MALADIE. Février est le mois du cœur. Très peu de personnes sont sensibilisées à la cause ou posent des actions concrètes afin de maintenir leur cœur en santé.

Âgée de 17 ans, Léa-Marie Paradis-Caron a une malformation cardiaque.

« Dans ma famille, c’est héréditaire. De mon côté, mon cœur ne s’est pas emballé, il est stable, car on le contrôle avec des médicaments. Ma marraine a eu une transplantation, il y a un peu plus de 10 ans. Par contre, certains membres de la famille sont décédés avant d’obtenir un nouveau cœur », explique la jeune femme.

Le fait de partager ce problème de santé avec plusieurs autres membres de sa famille est un élément particulier qui est parfois inquiétant et parfois… rassurant.

« Quelques fois, j’ai peur, car je ne sais pas quel chemin va prendre ma vie. Est-ce que je vais avoir une transplantation un jour? Est-ce que je vais l’avoir à temps? Il y a deux côtés à cette médaille. De mon côté, je sais que ça approche. C’est l’une des raisons qui fait que je trouve important de sensibiliser les gens aux dons d’organes », souligne Léa-Marie.

Quand le cœur guide

Même avec une prise de médicaments qui s’avère efficace, Léa-Marie prend des décisions en fonction de son cœur.

« À l’école, je suis exemptée des cours d’éducation physique. Je peux faire de l’activité physique, mais je ne peux pas fournir de grand effort. Je ne peux pas dépasser mes limites. Alors, je bouge toujours à mon rythme. Si je décide d’en fournir plus que ma capacité, je joue avec le feu », souligne la jeune femme.

Bien qu’elle vit au jour le jour, sans trop se soucier de sa condition, Léa-Marie doit toujours prendre en considération l’état de son cœur. Alors qu’elle aimerait faire des études pour devenir enquêteuse, la jeune fille se voit contrainte trouver autre chose.

« Je suis vraiment fascinée par ce qui a trait aux enquêtes policières, mais je n’ai pas la condition physique afin d’être acceptée à l’école de police. Je dois donc me tourner vers d’autres activités qui me passionnent et qui ne vont pas faire que mon cœur s’emporte trop. J’aime faire la cuisine et la musique. Je sais que plusieurs possibilités s’offrent à moi », explique-t-elle.

Faire sa part

Pour sa dernière année d’études au secondaire, Léa-Marie a décidé de s’engager afin de ramasser des dons pour la Fondation de l’Institut universitaire de cardiologie et de pneumologie de Québec. Lors de trois midis, la jeune fille et des amis ont fait la vente de cupcakes dont tous les profits seront redonnés à la fondation.

« J’ai un suivi annuel avec mon cardiologue afin de faire un bilan de mon état. Je constate que la recherche et les soins sont également très importants. Si je peux le moindrement permettre aux gens de prendre conscience de toute la richesse que peut apporter un cœur en santé, je vais être heureuse », souligne la jeune fille.
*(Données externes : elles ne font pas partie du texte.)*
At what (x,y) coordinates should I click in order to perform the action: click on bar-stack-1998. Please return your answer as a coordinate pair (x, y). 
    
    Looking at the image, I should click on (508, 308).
Au-delà des dons financiers, Léa-Marie souligne que le don d’organes est très important.

« Je sais qu’on ne peut obliger personne à signer l’endos de sa carte d’assurance maladie. De donner à une personne une seconde chance de vivre est selon moi le plus grand des actes de générosité. Ça peut sembler être une grosse décision, mais si la mort frappe et que vos organes sont en bonne condition, vous allez sauver une vie. Ce n’est pas rien. C’est important d’en parler. Je ne pense pas qu’il faut attendre qu’un membre de notre famille soit touché pour soudainement se sentir concerné », conclut Léa-Marie.